Mar 05 2021 09:58 PM
Hi Team,
I need assistance with Azure onboarding. So in my organization different team manages azure so they are the owners. I will be only working on Sentinel part. We do have the license which includes Sentinel but I was asked to find out pre-requisite for Sentinel. Based on the documentation I do see dedicated workspace is needed & also need contributor access for that workspace but as I am not the admin & have currently no access to azure so I am just wondering what will be the best option for me to ask the other team member in order to activate Sentinel.

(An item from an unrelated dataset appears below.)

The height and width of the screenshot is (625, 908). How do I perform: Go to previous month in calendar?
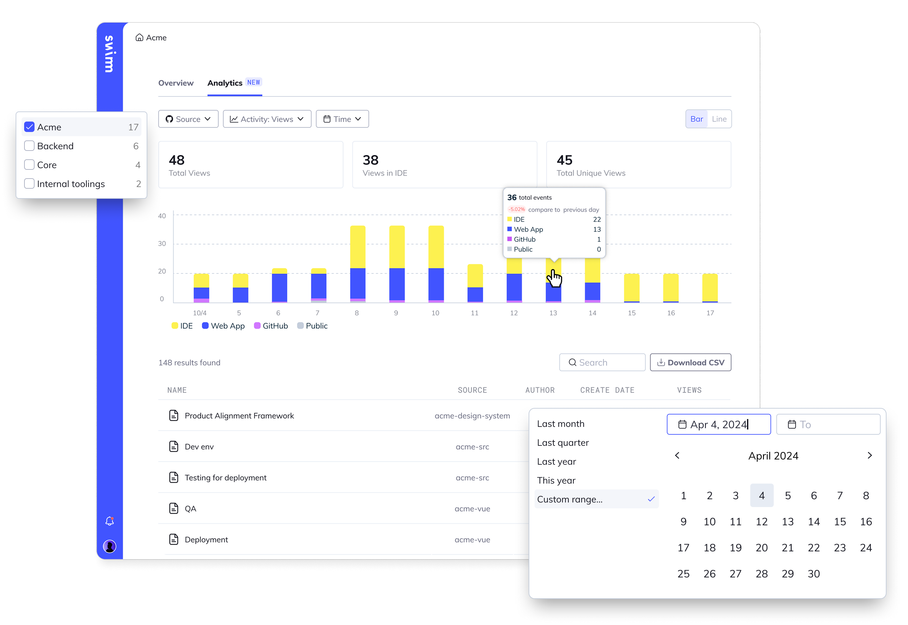click(677, 455)
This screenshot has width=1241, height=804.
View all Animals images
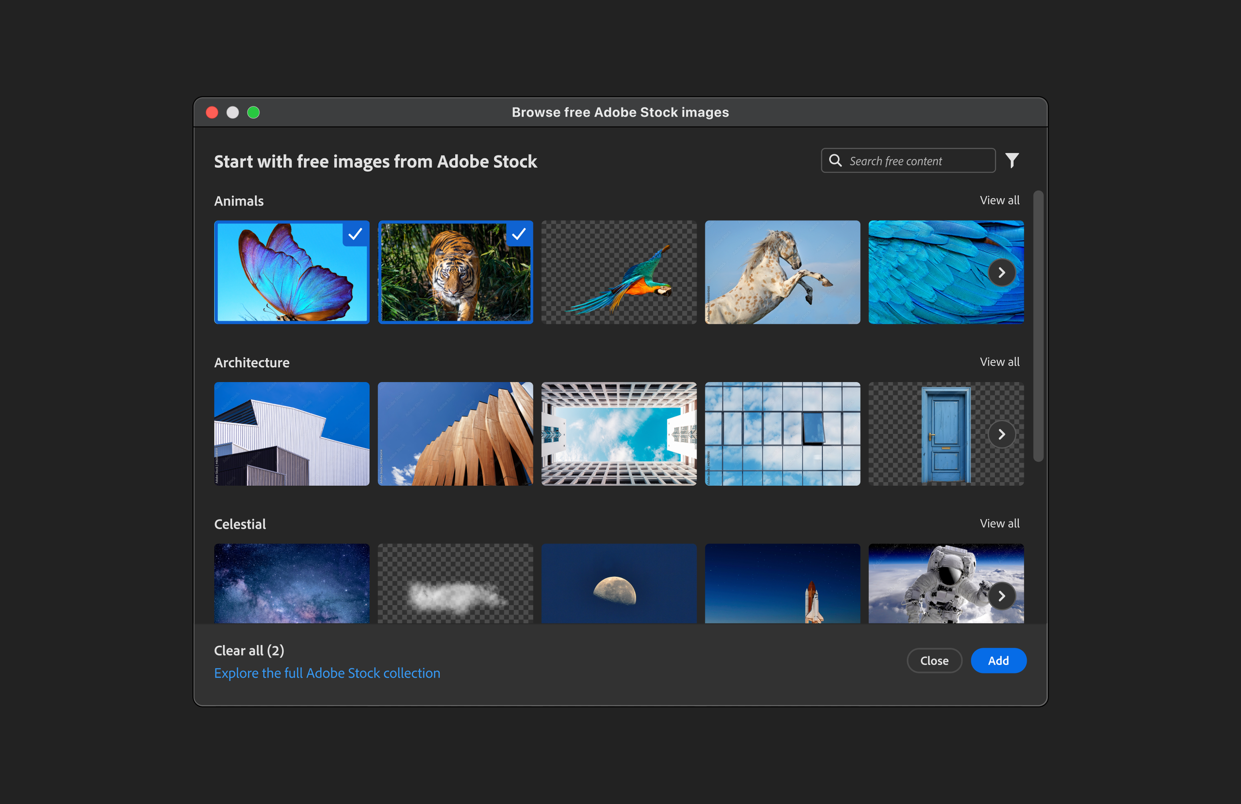(999, 200)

So is it the best option to get temporary admin access of azure so I can create workspace by myself or if I have to give instruction to other team to enable Sentinel then what are the steps I can follow? Any suggestion would be appreciated
Mar 06 2021 06:06 AM
@msef280 You do not necessarily need a dedicated workspace but it is better to use one to avoid excess charges. If your company already has a Log Analytics workspace that it is using, and you want all the data to be in Azure Sentinel, you can use that.

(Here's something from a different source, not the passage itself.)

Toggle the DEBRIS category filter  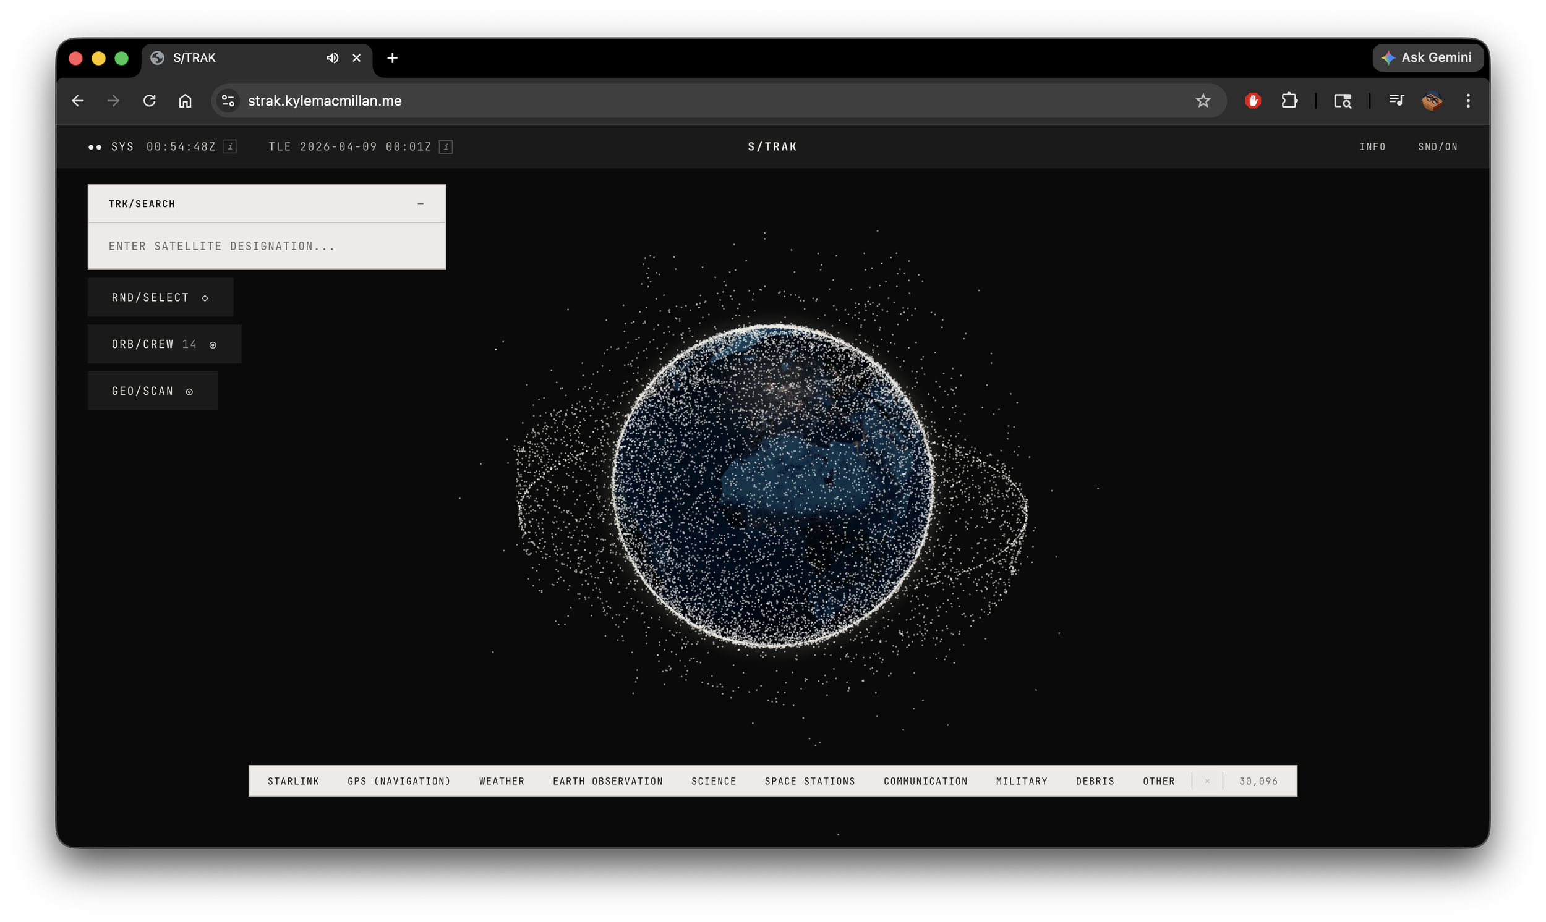[x=1095, y=781]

Otherwise, you need to look at all the regions your company will be using and if there will be data produced in those regions that need to go into Azure Sentinel. Take into account the egress charges and determine if it will be better to use one workspace or multiple workspaces. Take a look at this post for more information: Best practices for designing an Azure Sentinel or Azure Security Center Log Analytics workspace - Mi...
Also, keep in mind, that even if you get the rights to create Azure Sentinel, you will need to have either Security Administrator or Global Administrator to setup some of the data connectors. A lot companies will not allow anyone outside of the IT department to have those rights so you will need to work with someone who has them to get everything setup.
I would also take a look at the Azure Sentinel All-in-one deployment, Azure-Sentinel/Tools/Sentinel-All-In-One at master · Azure/Azure-Sentinel (github.com), as a way to get your Azure Sentinel environment started. You can then add the additional data connectors you need later.
Mar 07 2021 12:09 PM
Mar 08 2021 11:42 AM
@msef280 : the challenge is that there is no such thing as a Sentinel license. The cost is based on actual use. As a result, we obviously need someone with the right permissions to onboard Sentinel and essentially approve the charges. Same as for example creating a VM on Azure: it costs, so someone with the right permissions is needed to create it.